[DIRECTIVE] Return each line of the material that contains the string "This", copied in full.

[AVAILABLE DATA]
========================

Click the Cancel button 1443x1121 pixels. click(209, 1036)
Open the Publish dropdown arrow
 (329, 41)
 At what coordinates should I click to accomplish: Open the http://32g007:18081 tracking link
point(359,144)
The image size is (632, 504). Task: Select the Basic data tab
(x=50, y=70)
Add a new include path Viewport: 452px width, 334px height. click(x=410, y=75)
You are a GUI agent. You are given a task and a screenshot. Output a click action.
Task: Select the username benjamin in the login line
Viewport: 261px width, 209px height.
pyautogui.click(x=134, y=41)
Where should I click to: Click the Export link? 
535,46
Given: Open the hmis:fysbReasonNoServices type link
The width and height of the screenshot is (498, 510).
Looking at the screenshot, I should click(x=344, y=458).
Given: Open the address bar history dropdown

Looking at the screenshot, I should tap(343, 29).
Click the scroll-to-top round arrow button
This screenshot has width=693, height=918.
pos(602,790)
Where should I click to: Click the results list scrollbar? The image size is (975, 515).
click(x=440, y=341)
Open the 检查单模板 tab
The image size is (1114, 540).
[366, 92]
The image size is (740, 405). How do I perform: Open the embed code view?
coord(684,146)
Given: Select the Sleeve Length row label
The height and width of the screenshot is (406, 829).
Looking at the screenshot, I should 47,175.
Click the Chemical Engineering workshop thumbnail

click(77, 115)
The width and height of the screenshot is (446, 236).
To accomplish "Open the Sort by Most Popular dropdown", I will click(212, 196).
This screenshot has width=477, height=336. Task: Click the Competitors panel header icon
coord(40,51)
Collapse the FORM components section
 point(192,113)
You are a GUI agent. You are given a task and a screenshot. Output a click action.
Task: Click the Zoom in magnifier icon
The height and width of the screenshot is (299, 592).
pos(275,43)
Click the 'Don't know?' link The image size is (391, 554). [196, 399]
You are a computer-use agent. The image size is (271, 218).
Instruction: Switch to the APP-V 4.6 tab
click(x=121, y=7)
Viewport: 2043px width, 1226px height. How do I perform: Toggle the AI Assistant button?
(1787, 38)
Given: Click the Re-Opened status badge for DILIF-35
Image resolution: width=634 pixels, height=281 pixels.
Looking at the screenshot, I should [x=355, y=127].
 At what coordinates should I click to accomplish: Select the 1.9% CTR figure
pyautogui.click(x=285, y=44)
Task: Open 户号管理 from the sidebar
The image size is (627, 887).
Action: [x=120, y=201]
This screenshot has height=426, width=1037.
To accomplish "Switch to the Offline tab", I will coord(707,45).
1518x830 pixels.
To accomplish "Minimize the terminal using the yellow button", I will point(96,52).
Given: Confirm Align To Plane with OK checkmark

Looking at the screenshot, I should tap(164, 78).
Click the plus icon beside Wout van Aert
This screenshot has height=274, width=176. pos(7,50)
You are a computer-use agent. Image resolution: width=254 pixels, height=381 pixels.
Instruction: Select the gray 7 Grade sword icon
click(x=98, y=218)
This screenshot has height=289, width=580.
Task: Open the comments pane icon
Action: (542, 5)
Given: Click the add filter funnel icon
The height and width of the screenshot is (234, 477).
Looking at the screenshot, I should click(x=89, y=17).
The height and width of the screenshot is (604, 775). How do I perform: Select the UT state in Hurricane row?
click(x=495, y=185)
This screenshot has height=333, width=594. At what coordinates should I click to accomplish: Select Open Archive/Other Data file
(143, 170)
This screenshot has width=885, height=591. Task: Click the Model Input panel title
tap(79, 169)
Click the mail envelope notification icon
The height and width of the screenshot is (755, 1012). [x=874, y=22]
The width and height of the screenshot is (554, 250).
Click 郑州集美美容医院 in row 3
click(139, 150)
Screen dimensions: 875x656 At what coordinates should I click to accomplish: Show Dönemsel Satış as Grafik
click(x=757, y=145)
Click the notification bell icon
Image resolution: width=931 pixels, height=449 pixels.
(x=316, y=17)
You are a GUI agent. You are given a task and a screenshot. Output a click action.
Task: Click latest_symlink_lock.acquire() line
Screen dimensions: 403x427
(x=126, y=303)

========================

[PROBLEM SOLUTION]
This screenshot has width=693, height=918.
This screenshot has width=477, height=336. Task: Click the Competitors panel header icon
This screenshot has height=426, width=1037.
This screenshot has height=274, width=176. pos(7,50)
This screenshot has height=289, width=580.
This screenshot has height=333, width=594. At what coordinates should I click to accomplish: Select Open Archive/Other Data file
This screenshot has width=885, height=591. Task: Click the Model Input panel title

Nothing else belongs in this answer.